Insite’s success causes problems for morality-based opposition

Posted on May 17, 2011 in Health Debates

Source: — Authors:

NationalPost.com – FullComment
May 16, 2011.    David Berry

Before the Supreme Court case to decide Insite’s future began, government lawyers requested the court ignore the piles of evidence that suggest the inexplicably embattled facility does exactly what it purports to do: reduce overdoses, stop the spread of disease, encourage rehabilitation — you know, generally just save lives.

A day into the proceedings, we quickly learned why the government would make such a request: they had no way to respond. Justice Louis LeBel stated it outright to government lawyer Paul Riley: “In the end this program somehow, while not being perfect, works. Have you got anything that tends to demonstrate that this program doesn’t work?” Riley’s reply? “I think that’s a fair observation.”

Which brings us back to the question of why this proceeding is taking place at all. Since it refused to grant an extension to Insite’s exemption three years ago, the government has had plenty of time to back up its moralistic position with a practical argument. That it has evidently decided to go with furrowed brows and grade-school reminders that drugs are bad — in the highest court of the land, by the way — suggests it’s in the wrong on this one.

It is no surprise that a harm-reduction facility like Insite would be controversial, and worthy of a public discussion. Though it’s not the end goal of such a facility, the fact is that it provides government-funded care and compassion to a section of society that, even if they are now in the grips of a disease, have made some obviously bad choices somewhere along the line. I personally think that compassion is the mark of an enlightened society, but I can understand the argument that these people should be left to sleep in the bed they made, even if that particular bed is in an alley next to the dirty needle with which they just shot up.

The problem is that, from Insite’s 2003 founding to today, analysis of its impact has repeatedly reached the same conclusion: Insite helps, and not just the people who come through its doors. Besides the widely reported 35% drop in overdoses, it’s also been shown to reduce HIV transmission, by as many as 35 cases a year, which is no small savings to our health-care system: the International Journal of Drug Policy finds the cost-benefit ratio just in this instance to be 1 to 5.12. Just something to keep in mind next time we talk about alternative health-care delivery methods.
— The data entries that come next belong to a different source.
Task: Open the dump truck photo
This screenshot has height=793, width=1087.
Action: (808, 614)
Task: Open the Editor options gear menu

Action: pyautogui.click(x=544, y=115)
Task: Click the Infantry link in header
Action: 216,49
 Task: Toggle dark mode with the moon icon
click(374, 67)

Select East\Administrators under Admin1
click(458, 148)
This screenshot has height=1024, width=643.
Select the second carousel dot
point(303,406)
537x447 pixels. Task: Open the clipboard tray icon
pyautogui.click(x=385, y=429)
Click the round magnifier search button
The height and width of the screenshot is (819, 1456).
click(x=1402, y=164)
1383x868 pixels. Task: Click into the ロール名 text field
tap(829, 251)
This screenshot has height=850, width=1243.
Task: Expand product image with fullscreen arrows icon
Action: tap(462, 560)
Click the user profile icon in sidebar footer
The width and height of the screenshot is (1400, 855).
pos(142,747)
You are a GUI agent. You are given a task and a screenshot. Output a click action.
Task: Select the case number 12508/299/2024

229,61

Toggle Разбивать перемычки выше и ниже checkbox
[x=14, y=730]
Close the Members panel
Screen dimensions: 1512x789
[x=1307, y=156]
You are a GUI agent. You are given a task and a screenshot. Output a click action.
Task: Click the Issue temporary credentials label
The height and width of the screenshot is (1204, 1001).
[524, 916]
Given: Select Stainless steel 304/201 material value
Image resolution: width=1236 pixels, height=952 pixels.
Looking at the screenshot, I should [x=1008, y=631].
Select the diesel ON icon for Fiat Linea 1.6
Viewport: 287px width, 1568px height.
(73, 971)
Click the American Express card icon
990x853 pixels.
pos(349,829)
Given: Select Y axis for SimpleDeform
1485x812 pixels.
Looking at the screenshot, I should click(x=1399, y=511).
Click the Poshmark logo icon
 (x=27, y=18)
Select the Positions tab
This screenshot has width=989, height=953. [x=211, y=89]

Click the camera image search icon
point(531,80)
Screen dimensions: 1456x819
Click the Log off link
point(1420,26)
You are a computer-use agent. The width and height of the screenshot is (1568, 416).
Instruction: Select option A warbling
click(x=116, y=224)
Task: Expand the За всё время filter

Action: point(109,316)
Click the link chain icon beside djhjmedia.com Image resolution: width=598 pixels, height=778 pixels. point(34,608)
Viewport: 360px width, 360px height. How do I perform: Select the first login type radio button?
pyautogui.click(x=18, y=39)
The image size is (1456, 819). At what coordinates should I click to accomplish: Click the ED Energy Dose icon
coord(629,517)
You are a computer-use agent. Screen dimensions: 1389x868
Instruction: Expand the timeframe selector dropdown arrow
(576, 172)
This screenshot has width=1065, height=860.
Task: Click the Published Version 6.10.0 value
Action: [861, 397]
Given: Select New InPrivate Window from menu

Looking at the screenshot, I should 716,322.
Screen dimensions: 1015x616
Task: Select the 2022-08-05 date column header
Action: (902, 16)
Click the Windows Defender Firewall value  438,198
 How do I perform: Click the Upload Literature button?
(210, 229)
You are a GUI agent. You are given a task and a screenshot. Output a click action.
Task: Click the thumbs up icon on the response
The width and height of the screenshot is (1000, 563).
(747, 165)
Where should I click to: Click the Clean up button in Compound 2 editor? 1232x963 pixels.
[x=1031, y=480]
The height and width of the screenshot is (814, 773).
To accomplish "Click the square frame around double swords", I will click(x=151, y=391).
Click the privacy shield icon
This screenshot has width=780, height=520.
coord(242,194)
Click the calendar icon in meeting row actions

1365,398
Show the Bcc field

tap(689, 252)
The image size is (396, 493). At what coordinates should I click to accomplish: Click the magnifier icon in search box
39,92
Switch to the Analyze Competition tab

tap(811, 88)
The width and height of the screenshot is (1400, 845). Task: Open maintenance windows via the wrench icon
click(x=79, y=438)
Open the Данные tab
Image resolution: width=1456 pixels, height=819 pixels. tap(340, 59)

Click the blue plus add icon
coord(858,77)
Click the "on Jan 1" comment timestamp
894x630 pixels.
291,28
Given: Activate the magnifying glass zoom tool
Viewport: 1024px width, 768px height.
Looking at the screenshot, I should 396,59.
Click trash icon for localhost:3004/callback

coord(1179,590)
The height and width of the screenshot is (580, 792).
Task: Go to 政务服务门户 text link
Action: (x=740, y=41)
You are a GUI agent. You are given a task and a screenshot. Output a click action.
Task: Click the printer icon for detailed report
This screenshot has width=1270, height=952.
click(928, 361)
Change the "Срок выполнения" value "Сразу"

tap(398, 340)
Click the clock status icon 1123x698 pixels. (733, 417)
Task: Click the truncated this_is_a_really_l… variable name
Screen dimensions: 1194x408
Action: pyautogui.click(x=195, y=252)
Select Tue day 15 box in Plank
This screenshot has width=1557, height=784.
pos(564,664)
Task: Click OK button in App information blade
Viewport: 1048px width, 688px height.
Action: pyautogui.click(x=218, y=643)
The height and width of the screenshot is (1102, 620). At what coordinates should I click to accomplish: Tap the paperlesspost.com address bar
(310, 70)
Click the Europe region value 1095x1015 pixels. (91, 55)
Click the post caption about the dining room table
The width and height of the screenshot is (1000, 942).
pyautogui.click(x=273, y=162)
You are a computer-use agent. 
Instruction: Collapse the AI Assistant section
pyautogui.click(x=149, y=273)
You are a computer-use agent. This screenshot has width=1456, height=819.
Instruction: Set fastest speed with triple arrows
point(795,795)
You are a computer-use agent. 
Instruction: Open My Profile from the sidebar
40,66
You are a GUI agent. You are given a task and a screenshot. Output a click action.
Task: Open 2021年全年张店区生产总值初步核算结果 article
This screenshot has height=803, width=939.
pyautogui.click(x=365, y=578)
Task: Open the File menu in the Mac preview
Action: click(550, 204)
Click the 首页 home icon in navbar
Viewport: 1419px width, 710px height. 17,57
We should be debating whether to expand on Insite’s successes, not over its right to exist.

Oh, but wait, sorry, right: we’re not supposed to use evidence to make this case. Evidence is only for evaluating military procurement and economic policy, though of course then only in setting corporate tax rates, not, like, indirectly reducing health-care costs or anything. Here we’re supposed to stick to a misbegotten morality that prizes punishment for transgressions over saving lives.